Durvalumab (IMFINZI) is FDA approved immunotherapy that blocks PD-L1
Durvalumab is a human immunoglobulin G1 kappa (IgG1κ) monoclonal antibody that blocks the interaction of programmed cell death ligand 1 (PD-L1) with the PD-1 and CD80 (B7.1) molecules. Durvalumab is produced by recombinant DNA technology in Chinese Hamster Ovary (CHO) cell suspension culture.
Indication of Durvalumab (IMFINZI)
IMFINZI is a programmed death-ligand 1 (PD-L1) blocking antibody indicated for the treatment of patients with:
Locally advanced or metastatic urothelial carcinoma who:
- have disease progression during or following platinum-containing chemotherapy.

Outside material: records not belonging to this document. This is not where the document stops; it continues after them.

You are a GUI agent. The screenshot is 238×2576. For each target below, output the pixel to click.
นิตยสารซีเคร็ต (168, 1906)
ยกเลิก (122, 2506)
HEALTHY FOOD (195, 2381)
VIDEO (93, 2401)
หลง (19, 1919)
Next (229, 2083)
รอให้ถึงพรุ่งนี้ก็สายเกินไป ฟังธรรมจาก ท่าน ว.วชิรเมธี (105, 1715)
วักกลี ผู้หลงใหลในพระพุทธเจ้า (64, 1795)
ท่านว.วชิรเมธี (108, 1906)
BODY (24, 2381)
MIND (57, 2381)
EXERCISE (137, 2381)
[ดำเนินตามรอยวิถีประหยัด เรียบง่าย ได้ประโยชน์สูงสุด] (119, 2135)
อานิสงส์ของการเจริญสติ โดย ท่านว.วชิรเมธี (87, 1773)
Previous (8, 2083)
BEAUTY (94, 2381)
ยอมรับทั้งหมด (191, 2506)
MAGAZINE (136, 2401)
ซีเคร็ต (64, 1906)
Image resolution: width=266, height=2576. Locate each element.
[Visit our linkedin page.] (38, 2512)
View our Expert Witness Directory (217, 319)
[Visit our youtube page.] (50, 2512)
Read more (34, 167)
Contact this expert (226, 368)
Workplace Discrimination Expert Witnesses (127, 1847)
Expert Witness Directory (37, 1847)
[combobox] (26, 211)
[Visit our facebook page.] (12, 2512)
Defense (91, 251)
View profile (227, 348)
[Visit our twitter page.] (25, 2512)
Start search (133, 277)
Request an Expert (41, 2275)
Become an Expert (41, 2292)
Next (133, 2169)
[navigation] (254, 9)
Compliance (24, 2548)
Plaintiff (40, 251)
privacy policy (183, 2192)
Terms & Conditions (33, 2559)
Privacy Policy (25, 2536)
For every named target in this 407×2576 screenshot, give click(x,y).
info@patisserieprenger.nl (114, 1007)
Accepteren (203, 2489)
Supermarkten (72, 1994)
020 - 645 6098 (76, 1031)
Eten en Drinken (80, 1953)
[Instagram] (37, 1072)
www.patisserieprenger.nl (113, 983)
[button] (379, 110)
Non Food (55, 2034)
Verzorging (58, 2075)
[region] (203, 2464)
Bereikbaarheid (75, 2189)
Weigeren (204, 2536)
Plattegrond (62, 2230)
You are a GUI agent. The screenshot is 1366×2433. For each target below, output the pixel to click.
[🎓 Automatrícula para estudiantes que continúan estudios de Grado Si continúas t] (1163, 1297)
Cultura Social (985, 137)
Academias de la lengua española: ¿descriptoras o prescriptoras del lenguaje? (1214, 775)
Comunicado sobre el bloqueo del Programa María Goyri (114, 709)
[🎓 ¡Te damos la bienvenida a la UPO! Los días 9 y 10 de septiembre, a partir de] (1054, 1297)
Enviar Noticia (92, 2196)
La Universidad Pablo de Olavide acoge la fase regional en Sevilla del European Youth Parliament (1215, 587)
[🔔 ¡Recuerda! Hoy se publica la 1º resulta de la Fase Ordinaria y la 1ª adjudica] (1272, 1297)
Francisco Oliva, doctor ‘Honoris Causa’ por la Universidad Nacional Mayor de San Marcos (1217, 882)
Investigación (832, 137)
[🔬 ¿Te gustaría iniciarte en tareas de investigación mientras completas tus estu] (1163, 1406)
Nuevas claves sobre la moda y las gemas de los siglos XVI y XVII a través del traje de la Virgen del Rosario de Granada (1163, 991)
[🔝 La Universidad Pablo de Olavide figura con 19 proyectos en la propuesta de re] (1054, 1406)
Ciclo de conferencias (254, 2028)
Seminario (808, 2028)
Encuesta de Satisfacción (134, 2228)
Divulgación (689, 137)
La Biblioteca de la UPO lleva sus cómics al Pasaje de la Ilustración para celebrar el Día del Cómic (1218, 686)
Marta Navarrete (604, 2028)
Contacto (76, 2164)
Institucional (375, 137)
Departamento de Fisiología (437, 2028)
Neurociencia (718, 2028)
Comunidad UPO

- have disease progression within 12 months of neoadjuvant or adjuvant treatment with platinum-containing chemotherapy.
This indication is approved under accelerated approval based on tumor response rate and duration of response. Continued approval for this indication may be contingent upon verification and description of clinical benefit in confirmatory trials.
Warning & Precautions
Immune-Mediated Pneumonitis: Withhold for moderate and permanently discontinue for severe or life-threatening pneumonitis.
Immune-Mediated Hepatitis: Monitor for changes in liver function. Withhold for moderate and permanently discontinue for severe or life-threatening transaminase or total bilirubin elevation.
Immune-Mediated Colitis: Withhold for moderate and permanently discontinue for severe or life-threatening colitis.
Immune-Mediated Endocrinopathies: Adrenal Insufficiency, Hypophysitis, or Type 1 Diabetes Mellitus: Withhold for moderate, severe or life-threatening.
Immune-Mediated Nephritis: Monitor for changes in renal function. Withhold for moderate and permanently discontinue for severe or life-threatening nephritis.
Infection: Withhold for severe or life-threatening infection.
Infusion-Related Reactions: Interrupt infusion or slow the rate of infusion for mild or moderate and permanently discontinue for severe or life-threatening infusion-related reactions. Embryo-Fetal Toxicity: Can cause fetal harm. Advise females of reproductive potential of the potential risk to a fetus and use of effective contraception.
Adverse Reaction related to Durvalumab (Imfinzi):
The most common adverse events (reported in ≥15% of patients) were fatigue, musculoskeletal pain, constipation, decreased appetite, nausea, peripheral edema, and urinary tract infection.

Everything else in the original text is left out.